-- Exercise directions --
Copy the lines below word for word, from the very first one through the line containing "LUFT PROMPT (9, 627)", both included.

-- Given entries --
* * * * *

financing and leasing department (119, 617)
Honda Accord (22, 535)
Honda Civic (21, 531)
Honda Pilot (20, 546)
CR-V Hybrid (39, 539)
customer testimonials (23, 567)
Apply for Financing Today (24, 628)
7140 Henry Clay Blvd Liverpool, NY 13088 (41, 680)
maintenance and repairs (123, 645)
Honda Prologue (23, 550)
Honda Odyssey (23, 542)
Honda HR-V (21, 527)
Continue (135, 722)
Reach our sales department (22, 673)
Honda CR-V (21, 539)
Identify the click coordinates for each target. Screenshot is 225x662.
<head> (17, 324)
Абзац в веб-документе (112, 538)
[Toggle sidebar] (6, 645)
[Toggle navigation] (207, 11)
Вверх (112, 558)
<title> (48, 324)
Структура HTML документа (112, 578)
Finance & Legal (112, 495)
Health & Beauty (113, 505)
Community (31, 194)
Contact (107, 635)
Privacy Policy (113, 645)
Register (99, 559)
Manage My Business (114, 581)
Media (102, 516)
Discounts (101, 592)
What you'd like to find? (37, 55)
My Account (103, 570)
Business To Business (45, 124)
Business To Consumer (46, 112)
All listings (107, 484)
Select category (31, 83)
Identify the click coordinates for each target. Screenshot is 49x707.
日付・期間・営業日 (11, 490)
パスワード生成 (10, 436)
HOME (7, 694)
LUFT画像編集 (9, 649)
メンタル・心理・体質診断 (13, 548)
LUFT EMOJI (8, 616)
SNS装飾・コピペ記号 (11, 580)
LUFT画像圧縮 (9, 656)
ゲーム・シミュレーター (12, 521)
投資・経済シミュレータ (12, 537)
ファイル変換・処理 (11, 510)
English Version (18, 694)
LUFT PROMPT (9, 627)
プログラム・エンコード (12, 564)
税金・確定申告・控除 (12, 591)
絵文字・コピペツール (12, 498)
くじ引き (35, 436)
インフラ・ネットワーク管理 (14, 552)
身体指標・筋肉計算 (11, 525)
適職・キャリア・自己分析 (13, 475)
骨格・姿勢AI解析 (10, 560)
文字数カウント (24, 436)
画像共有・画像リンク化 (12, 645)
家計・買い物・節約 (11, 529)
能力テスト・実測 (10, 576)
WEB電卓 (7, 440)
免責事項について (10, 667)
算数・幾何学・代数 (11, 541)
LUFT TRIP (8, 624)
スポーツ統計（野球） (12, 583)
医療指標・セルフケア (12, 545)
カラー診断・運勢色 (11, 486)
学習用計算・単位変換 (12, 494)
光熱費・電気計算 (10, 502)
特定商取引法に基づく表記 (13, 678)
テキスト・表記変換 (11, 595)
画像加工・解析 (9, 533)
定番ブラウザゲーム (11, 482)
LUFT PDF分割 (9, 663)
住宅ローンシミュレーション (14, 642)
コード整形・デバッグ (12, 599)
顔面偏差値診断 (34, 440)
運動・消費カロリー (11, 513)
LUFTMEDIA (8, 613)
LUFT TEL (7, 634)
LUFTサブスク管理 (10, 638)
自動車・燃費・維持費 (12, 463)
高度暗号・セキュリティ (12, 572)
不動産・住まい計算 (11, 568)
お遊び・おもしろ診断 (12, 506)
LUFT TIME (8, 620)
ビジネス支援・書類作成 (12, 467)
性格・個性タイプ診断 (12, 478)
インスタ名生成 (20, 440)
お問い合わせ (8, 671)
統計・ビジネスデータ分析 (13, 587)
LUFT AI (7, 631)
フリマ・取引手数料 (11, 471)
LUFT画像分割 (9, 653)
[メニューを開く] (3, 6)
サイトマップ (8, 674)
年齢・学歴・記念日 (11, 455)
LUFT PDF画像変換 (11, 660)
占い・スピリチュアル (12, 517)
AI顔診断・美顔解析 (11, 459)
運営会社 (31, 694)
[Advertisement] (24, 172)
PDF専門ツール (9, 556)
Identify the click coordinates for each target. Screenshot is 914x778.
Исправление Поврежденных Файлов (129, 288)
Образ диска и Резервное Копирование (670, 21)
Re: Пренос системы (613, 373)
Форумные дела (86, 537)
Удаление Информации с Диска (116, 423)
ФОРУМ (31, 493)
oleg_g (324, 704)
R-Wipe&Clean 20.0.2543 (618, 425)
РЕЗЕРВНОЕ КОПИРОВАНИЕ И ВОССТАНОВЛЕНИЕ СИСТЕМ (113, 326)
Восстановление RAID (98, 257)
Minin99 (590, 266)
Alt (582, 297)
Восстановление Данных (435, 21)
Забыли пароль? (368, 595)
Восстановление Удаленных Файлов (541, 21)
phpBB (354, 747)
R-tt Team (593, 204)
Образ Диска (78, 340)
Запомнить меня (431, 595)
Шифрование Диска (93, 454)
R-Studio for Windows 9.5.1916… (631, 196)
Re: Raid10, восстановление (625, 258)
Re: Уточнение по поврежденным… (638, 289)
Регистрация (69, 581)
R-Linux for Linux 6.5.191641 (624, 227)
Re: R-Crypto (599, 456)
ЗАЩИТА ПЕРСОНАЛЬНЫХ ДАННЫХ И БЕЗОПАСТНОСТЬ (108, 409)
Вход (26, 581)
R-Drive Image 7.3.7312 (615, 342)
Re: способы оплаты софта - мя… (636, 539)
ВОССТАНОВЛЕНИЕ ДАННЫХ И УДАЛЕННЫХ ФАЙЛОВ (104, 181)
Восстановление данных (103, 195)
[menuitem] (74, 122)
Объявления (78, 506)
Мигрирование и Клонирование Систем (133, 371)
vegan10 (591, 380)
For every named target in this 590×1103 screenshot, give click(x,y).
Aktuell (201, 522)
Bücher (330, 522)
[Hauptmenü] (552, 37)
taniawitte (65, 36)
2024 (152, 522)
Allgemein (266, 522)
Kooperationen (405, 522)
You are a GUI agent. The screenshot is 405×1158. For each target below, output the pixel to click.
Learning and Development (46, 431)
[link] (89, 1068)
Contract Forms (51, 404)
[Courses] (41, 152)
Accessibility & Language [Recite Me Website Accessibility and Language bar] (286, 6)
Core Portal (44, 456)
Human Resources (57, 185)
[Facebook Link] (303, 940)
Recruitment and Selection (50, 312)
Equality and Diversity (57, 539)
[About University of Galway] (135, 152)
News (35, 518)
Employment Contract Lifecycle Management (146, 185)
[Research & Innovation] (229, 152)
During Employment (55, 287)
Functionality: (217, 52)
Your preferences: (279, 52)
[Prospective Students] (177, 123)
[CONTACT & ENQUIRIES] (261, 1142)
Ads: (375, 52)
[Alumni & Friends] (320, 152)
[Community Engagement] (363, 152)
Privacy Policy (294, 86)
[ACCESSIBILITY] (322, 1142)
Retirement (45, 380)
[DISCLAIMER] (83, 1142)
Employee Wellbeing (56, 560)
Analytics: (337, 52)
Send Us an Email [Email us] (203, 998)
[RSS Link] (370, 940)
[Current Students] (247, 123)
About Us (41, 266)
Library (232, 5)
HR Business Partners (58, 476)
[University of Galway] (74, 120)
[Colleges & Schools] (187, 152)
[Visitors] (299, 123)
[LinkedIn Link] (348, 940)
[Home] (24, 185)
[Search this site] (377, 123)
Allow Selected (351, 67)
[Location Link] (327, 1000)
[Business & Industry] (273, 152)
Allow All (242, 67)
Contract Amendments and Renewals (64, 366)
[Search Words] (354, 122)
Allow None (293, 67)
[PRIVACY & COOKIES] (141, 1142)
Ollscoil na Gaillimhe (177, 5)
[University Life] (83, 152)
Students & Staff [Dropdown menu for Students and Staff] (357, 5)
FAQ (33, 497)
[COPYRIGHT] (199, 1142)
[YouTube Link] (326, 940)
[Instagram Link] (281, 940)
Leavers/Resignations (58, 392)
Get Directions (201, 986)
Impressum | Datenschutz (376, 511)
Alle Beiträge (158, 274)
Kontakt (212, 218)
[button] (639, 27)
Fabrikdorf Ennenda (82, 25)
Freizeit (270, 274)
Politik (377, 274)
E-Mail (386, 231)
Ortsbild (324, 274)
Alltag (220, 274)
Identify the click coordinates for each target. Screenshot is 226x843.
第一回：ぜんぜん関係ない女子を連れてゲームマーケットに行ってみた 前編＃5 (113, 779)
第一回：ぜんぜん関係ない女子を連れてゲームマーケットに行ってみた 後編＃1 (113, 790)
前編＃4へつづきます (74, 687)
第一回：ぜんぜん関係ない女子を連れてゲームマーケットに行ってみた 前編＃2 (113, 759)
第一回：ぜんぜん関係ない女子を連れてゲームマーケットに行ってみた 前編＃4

* * * * *

-- Output --
financing and leasing department (119, 617)
Honda Accord (22, 535)
Honda Civic (21, 531)
Honda Pilot (20, 546)
CR-V Hybrid (39, 539)
customer testimonials (23, 567)
Apply for Financing Today (24, 628)
7140 Henry Clay Blvd Liverpool, NY 13088 (41, 680)
maintenance and repairs (123, 645)
Honda Prologue (23, 550)
Honda Odyssey (23, 542)
Honda HR-V (21, 527)
Continue (135, 722)
Reach our sales department (22, 673)
Honda CR-V (21, 539)
Identify the click coordinates for each target. Screenshot is 225x662.
<head> (17, 324)
Абзац в веб-документе (112, 538)
[Toggle sidebar] (6, 645)
[Toggle navigation] (207, 11)
Вверх (112, 558)
<title> (48, 324)
Структура HTML документа (112, 578)
Finance & Legal (112, 495)
Health & Beauty (113, 505)
Community (31, 194)
Contact (107, 635)
Privacy Policy (113, 645)
Register (99, 559)
Manage My Business (114, 581)
Media (102, 516)
Discounts (101, 592)
What you'd like to find? (37, 55)
My Account (103, 570)
Business To Business (45, 124)
Business To Consumer (46, 112)
All listings (107, 484)
Select category (31, 83)
Identify the click coordinates for each target. Screenshot is 49x707.
日付・期間・営業日 (11, 490)
パスワード生成 (10, 436)
HOME (7, 694)
LUFT画像編集 (9, 649)
メンタル・心理・体質診断 (13, 548)
LUFT EMOJI (8, 616)
SNS装飾・コピペ記号 (11, 580)
LUFT画像圧縮 (9, 656)
ゲーム・シミュレーター (12, 521)
投資・経済シミュレータ (12, 537)
ファイル変換・処理 (11, 510)
English Version (18, 694)
LUFT PROMPT (9, 627)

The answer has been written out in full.